Opened 23 years ago

Closed 23 years ago

Last modified 22 years ago

#292 closed defect (fixed)

Nitpicking grammar, layout, abreviations

Reported by: gerard@… Owned by: gerard@…
Priority: normal Milestone:
Component: Book Version: CVS
Severity: normal Keywords:
Cc:

Description

From: "Alex Groenewoud" To: "Mark Hymers" <markh@…> Subject: uppercase and lowercase Date: Thu, 14 Feb 2002 22:24:27 +0100

Hello Mark The following very minor editorial issues I have raked together in the past days. They are so minor I think it's best to leave them to a day you have plenty of energy. <extreme nit-picking mode> In chapter 3 most op the headers are spelled as the packages are, except the following five: Diff Utils, File Utils, Text Utils, Find Utils (twice), and Util Linux. (Compare this to Binutils, Sh-utils, and Modutils.) (This also goes for the headers in the official download locations in appendix A.) Also in chapter 3, file.xml contains a newline too many, resulting in an extra blank line in the list. And the 1217 KB of Fileutils is out style with a missing comma: 1,217. (Although I would prefer to see the sizes in more human-readable form. In this case: 1.2 MB.) But what drew my attention in the first place: I think KB should be replaced with kB. The abbreviation for 'kilo' is 'k', not 'K'. I know, kilo here is 1024, not 1000, but the something similar goes for the 'M' of mega, and no one uses a super-big or double 'M' to mark that difference. In chapter 6, in the section on debugging symbols, the numbers are glued to the letters MB and kB. To be consistent a space is in order here. And Bash should be spelled there in lowercase, I think. Almost nowhere in the book quotes are used to bracket program names in plain text, but suddenly in chapter5/diffutils-exp.xml there is a paragraph that uses them. (It makes the words sound strangely ironic.) In the book 'ed is consistently used to form a past participle from a command name, except in this new section: chapter5/installasuser.xml: chrooted --> chroot'ed (twice) BTW, why does appendix A contain a separate section on chroot? chapter6/glibc-inst.xml: any way than this --> any other way than this book suggests it --> book suggests chapter6/sysvinit-inst.xml: This implies --> This seems to imply which isn't --> but this isn't you change --> you can change The plain xmls in chapters 5 and 6 spell the name of a package with an initial uppercase letter, whereas the desc.xmls (in appendix A) spell it with an initial lowercase. For example: "Installing Bash" and "Contents of bash". In most of the inst.xmls the names of packages are consistently spelled with an uppercase initial. But not in chapter 5 fileutils and chapter 6 psmisc. The spelling of glibc in the whole of chapters 5 and 6 is rather erratic: here with, there without initial capital. </extreme nit-picking mode> Cheers! Alex

Change History (3)

comment:1 by gerard@…, 23 years ago

Owner: changed from lfs-book@… to gerard@…
Status: newassigned

comment:2 by gerard@…, 23 years ago

Two items:

+ "seperate" should be

"separate" (in the USA, anyway).

+ I found the 1st paragraph difficult to parse and suggest

replacing the last sentence:

Binutils is best left alone, so we recommend you unsetting CFLAGS, CXXFLAGS and other such variables/settings that would change the default optimization that it comes with.

with:

Binutils is best left alone. Therefore, if you have defined any environment variables that override default optimizations, such as CFLAGS and CXXFLAGS, we recommend unsetting or modifying them when building binutils. You have been warned.
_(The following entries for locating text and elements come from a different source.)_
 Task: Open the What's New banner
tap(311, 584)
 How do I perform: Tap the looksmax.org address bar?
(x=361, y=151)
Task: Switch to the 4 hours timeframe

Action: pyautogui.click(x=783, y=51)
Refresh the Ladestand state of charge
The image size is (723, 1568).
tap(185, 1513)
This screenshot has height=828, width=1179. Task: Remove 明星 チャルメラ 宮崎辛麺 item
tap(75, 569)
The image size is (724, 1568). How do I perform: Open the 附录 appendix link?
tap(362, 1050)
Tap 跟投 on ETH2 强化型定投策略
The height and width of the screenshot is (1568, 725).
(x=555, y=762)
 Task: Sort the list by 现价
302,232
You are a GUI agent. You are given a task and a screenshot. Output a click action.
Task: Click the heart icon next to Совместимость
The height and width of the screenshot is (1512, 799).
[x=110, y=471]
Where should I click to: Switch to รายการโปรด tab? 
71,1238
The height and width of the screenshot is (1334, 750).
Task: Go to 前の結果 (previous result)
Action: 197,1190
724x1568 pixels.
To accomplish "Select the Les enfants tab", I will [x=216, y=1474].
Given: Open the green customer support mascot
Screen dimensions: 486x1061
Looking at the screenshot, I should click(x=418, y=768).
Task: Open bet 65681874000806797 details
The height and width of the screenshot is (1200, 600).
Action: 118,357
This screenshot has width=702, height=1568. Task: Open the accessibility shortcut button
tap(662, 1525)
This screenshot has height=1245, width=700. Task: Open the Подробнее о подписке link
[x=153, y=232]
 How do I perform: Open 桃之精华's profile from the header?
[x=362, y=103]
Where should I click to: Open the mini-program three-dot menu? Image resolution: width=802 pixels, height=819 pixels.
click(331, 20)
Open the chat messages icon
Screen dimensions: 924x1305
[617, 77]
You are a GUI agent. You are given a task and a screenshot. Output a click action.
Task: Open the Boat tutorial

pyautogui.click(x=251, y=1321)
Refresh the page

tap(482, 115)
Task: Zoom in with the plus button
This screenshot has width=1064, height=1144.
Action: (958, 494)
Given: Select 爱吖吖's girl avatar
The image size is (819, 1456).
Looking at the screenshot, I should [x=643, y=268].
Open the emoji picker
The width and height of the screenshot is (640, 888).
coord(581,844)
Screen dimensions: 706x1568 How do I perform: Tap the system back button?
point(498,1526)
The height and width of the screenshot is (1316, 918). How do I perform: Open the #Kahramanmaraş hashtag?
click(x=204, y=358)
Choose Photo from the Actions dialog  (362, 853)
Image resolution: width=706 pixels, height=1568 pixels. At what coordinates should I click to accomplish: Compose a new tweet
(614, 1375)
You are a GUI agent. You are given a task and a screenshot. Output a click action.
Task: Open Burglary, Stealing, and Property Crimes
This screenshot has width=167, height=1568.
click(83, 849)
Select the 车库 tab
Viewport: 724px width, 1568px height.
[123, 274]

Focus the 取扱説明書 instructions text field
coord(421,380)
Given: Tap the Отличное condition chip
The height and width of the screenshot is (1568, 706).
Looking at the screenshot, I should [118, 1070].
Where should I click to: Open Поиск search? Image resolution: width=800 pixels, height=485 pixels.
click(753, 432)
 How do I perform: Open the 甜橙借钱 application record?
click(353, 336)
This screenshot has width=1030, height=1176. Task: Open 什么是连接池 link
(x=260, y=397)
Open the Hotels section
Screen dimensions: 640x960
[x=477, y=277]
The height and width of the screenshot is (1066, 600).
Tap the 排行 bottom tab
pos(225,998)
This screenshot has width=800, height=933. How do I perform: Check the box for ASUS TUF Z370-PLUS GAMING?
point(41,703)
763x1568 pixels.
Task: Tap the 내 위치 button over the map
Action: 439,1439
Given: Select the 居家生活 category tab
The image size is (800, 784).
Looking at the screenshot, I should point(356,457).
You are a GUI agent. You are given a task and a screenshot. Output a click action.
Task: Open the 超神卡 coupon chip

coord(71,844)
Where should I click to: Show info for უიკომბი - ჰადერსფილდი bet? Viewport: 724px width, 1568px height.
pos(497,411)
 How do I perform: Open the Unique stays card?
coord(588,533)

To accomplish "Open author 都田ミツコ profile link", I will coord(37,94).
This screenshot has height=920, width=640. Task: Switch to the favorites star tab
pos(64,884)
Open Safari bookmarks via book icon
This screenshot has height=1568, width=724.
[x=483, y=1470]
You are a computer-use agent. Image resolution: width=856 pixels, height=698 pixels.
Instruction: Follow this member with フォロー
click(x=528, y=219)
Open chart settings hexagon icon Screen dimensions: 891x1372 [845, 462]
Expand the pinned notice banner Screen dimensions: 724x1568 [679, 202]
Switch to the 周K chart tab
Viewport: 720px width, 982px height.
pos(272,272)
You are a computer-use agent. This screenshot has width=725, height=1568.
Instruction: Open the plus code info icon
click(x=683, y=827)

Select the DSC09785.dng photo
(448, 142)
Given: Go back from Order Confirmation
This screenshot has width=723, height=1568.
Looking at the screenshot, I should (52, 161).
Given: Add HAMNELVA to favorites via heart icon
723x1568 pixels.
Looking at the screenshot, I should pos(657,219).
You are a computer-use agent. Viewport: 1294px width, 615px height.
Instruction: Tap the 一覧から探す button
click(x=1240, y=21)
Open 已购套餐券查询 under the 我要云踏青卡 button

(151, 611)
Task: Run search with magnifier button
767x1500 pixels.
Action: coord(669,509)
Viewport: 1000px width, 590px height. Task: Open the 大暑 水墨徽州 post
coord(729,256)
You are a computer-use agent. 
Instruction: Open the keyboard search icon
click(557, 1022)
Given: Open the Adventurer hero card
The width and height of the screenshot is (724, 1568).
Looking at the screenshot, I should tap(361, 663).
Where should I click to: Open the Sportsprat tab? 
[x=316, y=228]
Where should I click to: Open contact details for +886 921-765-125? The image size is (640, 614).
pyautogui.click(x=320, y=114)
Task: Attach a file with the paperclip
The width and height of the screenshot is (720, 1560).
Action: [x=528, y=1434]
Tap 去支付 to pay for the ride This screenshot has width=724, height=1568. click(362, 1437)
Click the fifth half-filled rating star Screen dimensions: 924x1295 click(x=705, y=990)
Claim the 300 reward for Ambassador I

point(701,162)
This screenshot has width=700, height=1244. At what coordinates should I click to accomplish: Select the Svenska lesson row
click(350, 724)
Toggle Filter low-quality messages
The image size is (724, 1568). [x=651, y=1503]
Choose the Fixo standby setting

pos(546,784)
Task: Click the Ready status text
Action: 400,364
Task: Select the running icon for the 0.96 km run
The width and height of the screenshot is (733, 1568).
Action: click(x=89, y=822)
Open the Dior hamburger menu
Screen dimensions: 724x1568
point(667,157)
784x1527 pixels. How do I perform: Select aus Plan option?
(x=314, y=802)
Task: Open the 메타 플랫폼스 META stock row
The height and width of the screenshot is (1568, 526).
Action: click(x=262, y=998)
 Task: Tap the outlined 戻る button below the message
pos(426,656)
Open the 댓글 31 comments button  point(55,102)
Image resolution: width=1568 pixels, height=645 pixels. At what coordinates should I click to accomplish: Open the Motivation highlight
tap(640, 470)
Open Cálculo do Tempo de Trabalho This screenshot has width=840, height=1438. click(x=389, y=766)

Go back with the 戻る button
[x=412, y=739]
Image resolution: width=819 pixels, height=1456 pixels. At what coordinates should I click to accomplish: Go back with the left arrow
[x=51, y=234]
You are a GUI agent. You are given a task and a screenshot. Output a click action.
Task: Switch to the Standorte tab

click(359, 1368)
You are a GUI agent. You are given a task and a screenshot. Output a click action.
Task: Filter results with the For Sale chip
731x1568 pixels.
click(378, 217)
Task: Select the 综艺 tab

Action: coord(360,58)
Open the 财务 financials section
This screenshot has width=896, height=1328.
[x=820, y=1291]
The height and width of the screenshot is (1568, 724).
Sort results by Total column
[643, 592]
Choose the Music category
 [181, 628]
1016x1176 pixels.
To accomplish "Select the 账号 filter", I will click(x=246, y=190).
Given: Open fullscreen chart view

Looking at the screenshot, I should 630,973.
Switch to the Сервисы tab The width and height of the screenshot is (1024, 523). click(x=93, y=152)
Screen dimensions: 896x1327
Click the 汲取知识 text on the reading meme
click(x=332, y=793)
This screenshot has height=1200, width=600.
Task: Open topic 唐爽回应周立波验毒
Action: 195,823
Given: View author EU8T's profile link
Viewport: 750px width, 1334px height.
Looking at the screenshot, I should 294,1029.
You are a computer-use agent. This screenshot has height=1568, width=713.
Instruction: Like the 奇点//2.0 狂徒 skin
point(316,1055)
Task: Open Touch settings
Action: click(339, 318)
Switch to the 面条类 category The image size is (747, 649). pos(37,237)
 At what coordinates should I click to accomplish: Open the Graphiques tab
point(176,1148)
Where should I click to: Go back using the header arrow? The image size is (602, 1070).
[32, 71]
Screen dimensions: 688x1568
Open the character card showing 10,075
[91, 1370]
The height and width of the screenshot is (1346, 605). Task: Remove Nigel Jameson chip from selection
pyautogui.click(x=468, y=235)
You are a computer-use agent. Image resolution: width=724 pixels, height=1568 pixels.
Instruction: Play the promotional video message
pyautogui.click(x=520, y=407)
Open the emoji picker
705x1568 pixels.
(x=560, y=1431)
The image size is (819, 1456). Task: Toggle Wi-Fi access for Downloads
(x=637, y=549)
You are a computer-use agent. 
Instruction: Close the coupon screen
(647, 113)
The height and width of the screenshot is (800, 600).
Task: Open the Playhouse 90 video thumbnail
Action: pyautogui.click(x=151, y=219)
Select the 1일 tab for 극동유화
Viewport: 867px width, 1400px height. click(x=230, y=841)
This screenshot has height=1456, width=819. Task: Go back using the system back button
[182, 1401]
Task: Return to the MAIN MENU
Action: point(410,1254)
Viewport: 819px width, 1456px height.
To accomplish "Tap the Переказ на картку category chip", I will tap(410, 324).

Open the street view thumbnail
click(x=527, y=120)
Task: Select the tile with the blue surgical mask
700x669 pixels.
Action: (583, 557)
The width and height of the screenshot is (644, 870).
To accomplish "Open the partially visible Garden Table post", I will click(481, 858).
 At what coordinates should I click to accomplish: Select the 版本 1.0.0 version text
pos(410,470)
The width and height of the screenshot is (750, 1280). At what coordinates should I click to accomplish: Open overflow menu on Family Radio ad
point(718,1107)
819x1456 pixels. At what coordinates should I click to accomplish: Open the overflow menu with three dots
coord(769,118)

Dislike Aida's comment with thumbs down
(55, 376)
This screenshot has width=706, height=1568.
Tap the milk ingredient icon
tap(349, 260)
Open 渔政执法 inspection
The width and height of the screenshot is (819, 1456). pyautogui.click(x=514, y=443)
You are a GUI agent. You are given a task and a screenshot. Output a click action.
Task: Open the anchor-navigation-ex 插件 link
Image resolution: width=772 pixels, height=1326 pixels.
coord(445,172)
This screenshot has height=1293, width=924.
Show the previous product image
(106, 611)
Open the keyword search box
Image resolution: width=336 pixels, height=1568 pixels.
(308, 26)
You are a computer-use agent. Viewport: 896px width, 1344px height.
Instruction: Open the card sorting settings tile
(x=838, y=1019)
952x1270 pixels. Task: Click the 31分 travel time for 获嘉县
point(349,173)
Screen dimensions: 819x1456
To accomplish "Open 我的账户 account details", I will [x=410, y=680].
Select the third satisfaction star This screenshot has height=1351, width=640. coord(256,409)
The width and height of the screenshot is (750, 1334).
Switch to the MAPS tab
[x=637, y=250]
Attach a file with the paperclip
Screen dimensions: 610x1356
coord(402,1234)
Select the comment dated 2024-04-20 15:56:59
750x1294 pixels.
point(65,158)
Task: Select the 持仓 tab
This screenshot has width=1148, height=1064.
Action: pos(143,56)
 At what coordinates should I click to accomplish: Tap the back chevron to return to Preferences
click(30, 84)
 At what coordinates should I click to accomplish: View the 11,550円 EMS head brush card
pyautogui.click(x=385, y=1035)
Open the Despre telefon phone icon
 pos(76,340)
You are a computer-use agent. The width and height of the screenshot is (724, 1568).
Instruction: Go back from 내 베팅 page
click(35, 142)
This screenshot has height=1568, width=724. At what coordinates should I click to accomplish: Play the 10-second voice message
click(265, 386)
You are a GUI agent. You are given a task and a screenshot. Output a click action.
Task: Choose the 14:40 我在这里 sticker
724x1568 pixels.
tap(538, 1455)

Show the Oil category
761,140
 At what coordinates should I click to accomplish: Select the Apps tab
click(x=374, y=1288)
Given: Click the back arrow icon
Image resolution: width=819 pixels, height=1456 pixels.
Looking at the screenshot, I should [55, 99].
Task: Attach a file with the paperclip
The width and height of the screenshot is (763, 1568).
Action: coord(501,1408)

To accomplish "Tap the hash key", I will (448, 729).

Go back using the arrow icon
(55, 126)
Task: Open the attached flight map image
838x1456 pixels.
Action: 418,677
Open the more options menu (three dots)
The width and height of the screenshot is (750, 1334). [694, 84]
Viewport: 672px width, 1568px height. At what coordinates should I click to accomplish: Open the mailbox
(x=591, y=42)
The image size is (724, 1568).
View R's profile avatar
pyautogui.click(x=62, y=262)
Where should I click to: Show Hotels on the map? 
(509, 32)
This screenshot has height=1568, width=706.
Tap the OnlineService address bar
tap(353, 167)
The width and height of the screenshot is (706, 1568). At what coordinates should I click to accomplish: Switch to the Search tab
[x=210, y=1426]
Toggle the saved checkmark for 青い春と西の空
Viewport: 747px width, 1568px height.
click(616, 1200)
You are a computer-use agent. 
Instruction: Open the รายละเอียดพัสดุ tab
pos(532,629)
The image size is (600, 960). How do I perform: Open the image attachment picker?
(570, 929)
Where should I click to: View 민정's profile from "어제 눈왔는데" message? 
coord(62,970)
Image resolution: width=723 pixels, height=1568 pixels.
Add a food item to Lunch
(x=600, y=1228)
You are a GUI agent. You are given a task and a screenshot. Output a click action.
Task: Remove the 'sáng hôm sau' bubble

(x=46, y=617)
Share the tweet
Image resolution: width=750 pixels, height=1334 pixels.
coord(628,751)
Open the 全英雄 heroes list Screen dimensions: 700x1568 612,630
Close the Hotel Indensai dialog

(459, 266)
This is the first instance of discussing CFLAGS in the running text, so it seems important to be very clear what the reader is encountering here. You might want to include a forward link to the discussion of optimization first mentioned in Chapter 6: Introduction, as well as a suggestion to spend some time looking through the gcc info if you have no idea what's being discussed.

comment:3 by gerard@…, 23 years ago

Resolution: fixed
Status: assignedclosed

Fixed most of it, except the "kB" thing and the human readable format.